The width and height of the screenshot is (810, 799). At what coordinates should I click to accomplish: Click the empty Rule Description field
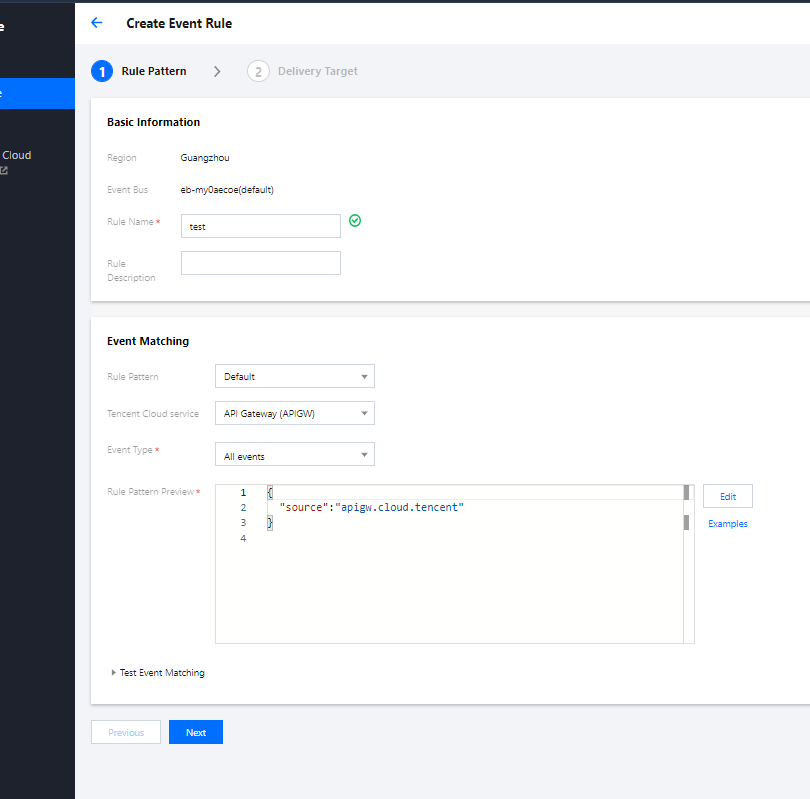click(260, 263)
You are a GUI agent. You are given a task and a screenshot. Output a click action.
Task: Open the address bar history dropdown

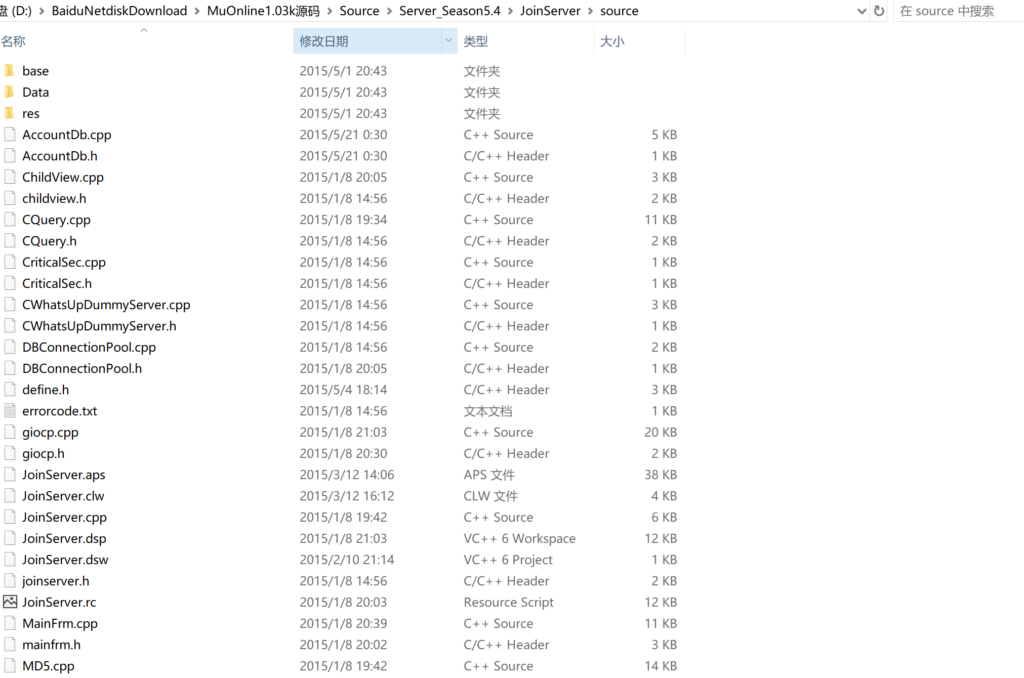pyautogui.click(x=862, y=11)
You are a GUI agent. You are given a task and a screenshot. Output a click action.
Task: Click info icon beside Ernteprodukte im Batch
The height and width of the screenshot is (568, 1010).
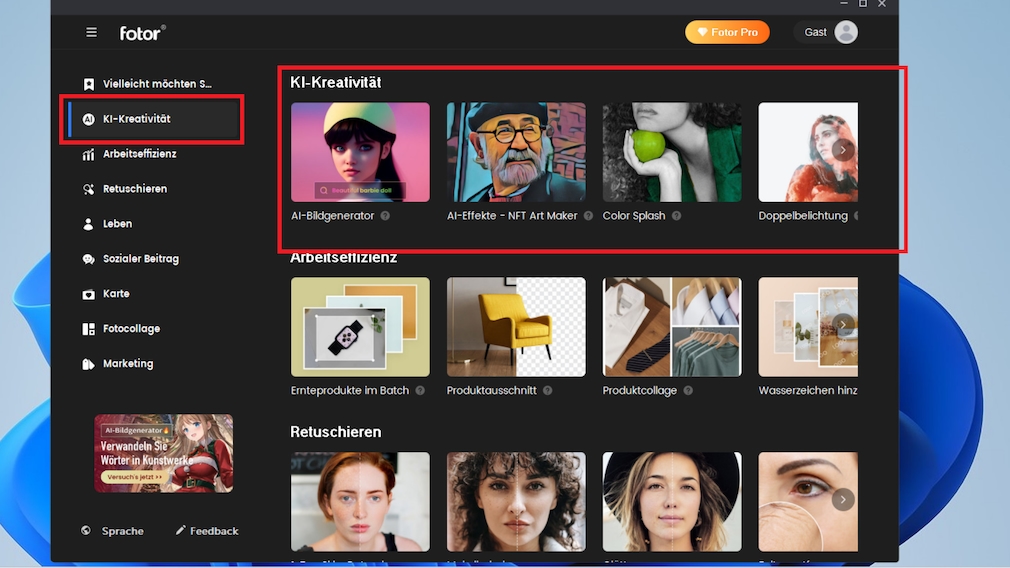coord(420,391)
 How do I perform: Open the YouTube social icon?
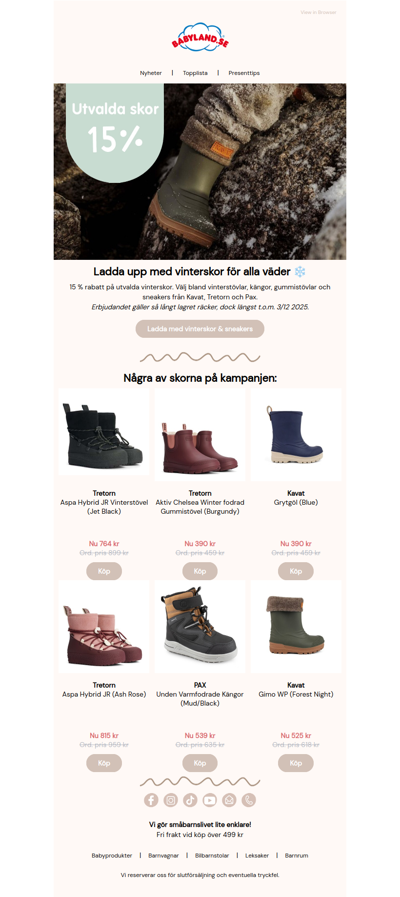tap(209, 800)
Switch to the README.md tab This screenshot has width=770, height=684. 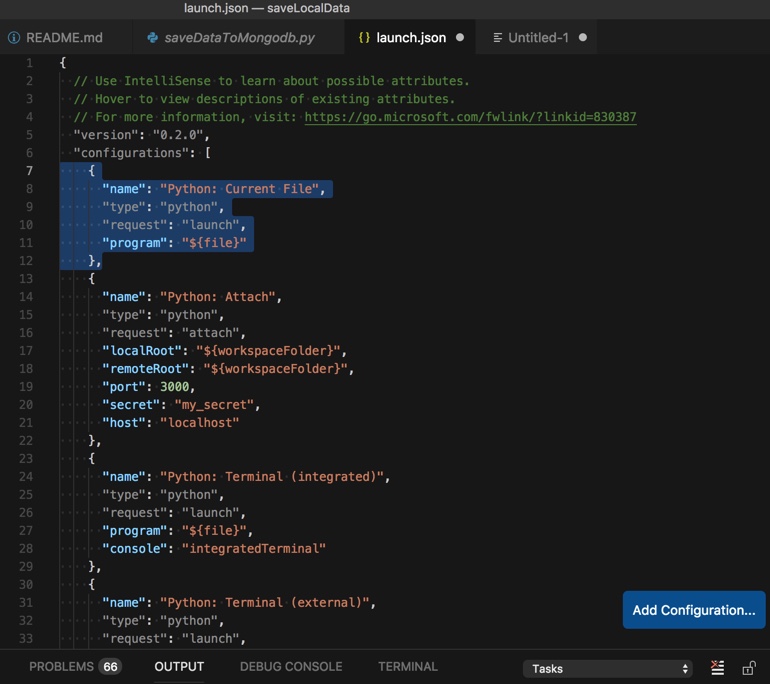tap(64, 38)
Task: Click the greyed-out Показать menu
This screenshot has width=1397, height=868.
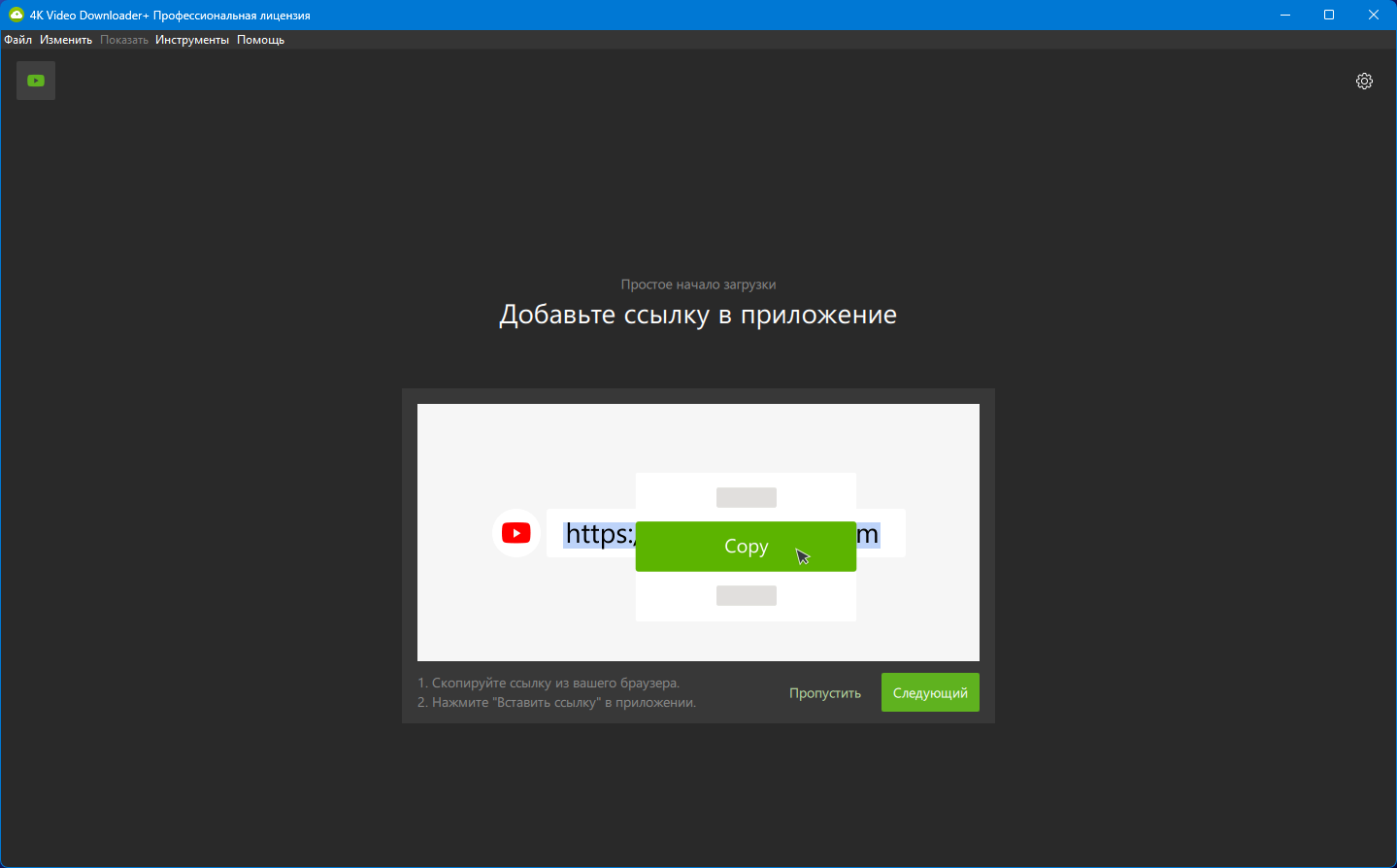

# # # # #

• **What to do**: Only an exact copy of the lines from the one with "Task: Click the greyed-out Показать menu" through the last line of the listing should be given; pictures must not be included.

• **Solution for this task**:
Task: Click the greyed-out Показать menu
This screenshot has width=1397, height=868.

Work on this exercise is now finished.